Given the context, with a brutal Stalinist, totalitarian regime in the USSR, MLK had little hope for Marxism. But, he did recognize Marxism’s revolutionary spirit:

It is a sad fact that because of comfort, complacency, a morbid fear of communism, and our proneness to adjust to injustice, the Western nations that initiated so much of the revolutionary spirit of the modern world have now become the arch antirevolutionaries. This has driven many to feel that only Marxism has a revolutionary spirit. Therefore, communism is a judgment against our failure to make democracy real and follow through on the revolutions that we initiated. Our only hope today lies in our ability to recapture the revolutionary spirit and go out into a sometimes hostile world declaring eternal hostility to poverty, racism, and militarism. With this powerful commitment we shall boldly challenge the status quo and unjust mores, and thereby speed the day when “every valley shall be exalted, and every mountain and hill shall be made low, and the crooked shall be made straight, and the rough places plain.”

Unfortunately for King, the stunted, twisted and wrong vision of Marx in the USSR made democratic socialism an option he couldn’t suggest – even though he was suggesting socialist ideas as solutions to social problems. If he could read the Socialist Party USA’s Principles, he very well might agree with our own condemnation of totalitarian communism:

Under capitalist and authoritarian “Communist” states, people have little control over fundamental areas of their lives. The capitalist system forces workers to sell their abilities and skills to the few who own the workplaces, profit from these workers’ labor, and use the government to maintain their privileged position. Under authoritarian “Communist” states, decisions are made by Communist Party officials, the bureaucracy and the military. The inevitable product of each system is a class society with gross inequality of privileges, a draining of the productive wealth and goods of the society into military purposes, environmental pollution, and war in which workers are compelled to fight other workers.

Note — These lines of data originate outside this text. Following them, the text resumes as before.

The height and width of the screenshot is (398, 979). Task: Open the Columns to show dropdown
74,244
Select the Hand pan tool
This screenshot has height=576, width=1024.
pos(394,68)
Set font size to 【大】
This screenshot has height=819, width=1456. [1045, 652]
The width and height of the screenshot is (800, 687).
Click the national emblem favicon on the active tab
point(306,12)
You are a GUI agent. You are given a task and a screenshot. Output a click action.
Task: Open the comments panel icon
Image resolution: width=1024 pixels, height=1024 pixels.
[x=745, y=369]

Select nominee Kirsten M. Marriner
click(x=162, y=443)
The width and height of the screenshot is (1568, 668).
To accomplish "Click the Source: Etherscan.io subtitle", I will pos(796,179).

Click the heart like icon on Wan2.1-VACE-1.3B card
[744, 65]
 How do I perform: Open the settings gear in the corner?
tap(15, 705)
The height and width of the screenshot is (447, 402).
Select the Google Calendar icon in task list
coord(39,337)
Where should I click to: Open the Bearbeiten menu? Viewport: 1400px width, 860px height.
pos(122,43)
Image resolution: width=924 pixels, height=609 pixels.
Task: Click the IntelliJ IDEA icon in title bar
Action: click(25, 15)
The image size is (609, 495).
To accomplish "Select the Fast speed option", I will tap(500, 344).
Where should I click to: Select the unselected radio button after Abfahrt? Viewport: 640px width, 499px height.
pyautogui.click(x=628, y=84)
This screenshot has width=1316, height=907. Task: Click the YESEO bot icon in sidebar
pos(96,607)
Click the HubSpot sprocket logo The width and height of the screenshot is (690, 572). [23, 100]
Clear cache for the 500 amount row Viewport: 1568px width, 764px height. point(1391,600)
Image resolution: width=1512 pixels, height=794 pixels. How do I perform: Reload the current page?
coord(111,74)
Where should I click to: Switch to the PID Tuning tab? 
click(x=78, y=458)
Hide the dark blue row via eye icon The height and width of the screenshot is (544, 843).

We don’t want authoritarian communism. We want Democratic Socialism. We want “a new social and economic order in which workers and consumers control production and community residents control their neighborhoods, homes, and schools.” We want militarism and empire to come to an end. We want universal health care, universal education, and universally guaranteed incomes. We want a country where people work the jobs they enjoy for a brief part of the week and then spend the rest of their time learning and building communities. We want racism, sexism, and homophobia to wither away.

In other words, we want the world King dreamed of. This is our way of honoring King.